Junk bond performance depends on the economy
That's because the performance of high-yield bonds depends in large part on the outlook for the economy. If investors believe the economy might slow considerably or even head into a downturn -- and that was the thinking back in 2000 since big stock market declines often (though not always) presage recessions -- then high-yield bond prices often take a hit.
The reason is that high-yield bonds are backed by companies that have high levels of debt or are struggling financially. Which means if the economy heads south, these companies might have a difficult time making the payments on those bonds. So those bonds begin trading at lower prices to reflect that increased risk.
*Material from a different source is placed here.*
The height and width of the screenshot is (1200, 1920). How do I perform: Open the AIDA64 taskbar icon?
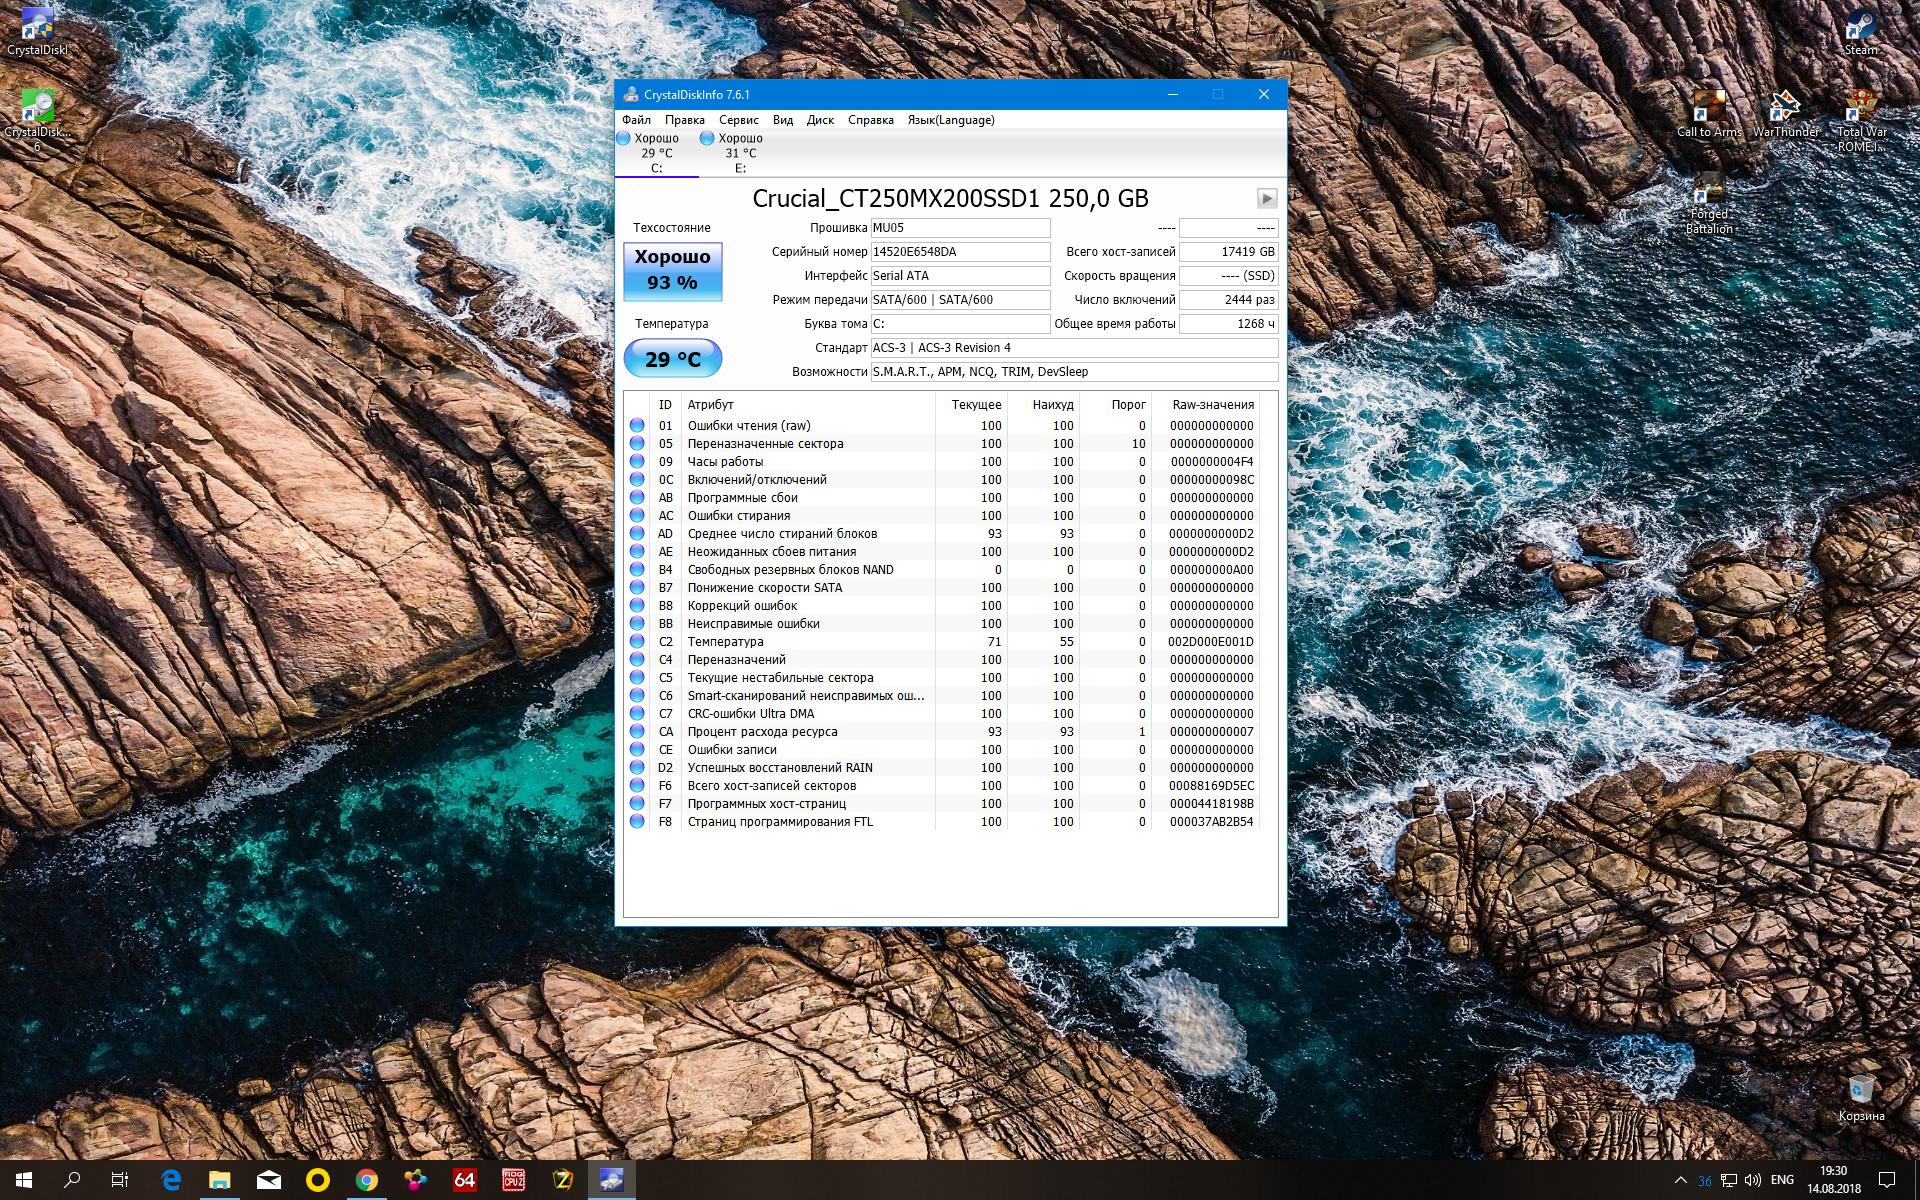(x=465, y=1180)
And, in fact, if you look at the performance of junk bonds, they typically run into trouble when there's a threat of an economic slowdown. In the three months following the start of the recession in July 1990, for example, junk funds lost 12.3 percent. They ended up down 9.2 percent for the entire year.
As of mid-June, high-yield funds were down about 0.5 percent so far this year, largely because of losses they sustained earlier in the year when market watchers were concerned about sagging economic growth.
Since then the outlook for the economy has improved somewhat, and junk bonds have bounced back strong over the past month. But the point remains: if investors become concerned about the prospects for economic growth and corporate profits, the performance of junk bonds is likely to deteriorate.
So given the rather mixed short-term outlook for junk bond funds these days, however, you may want to build your position month by month rather than taking the plunge all at once
Enjoy a junk bond cameo in your portfolio
As for choosing a high-yield fund for your portfolio, I'd recommend looking for ones with a long history of decent performance and relatively low fees.
On those scores, the Vanguard High-Yield Corporate fund jumps to mind, as do the two junk funds that we included on our MONEY 50 list of recommended funds: American Funds American High-Income and Payden High Income.
Remember, though, high-yield funds are not your grandmother's bond funds. Those loftier yields definitely come with higher risks. But as long as you plan to make junk bonds a relatively small portion of your bond holdings and as long as you plan on holding them for the long term -- as opposed to trying to predict their inevitable ups and downs -- I think they can serve a cameo role in any portfolio, including a retiree's.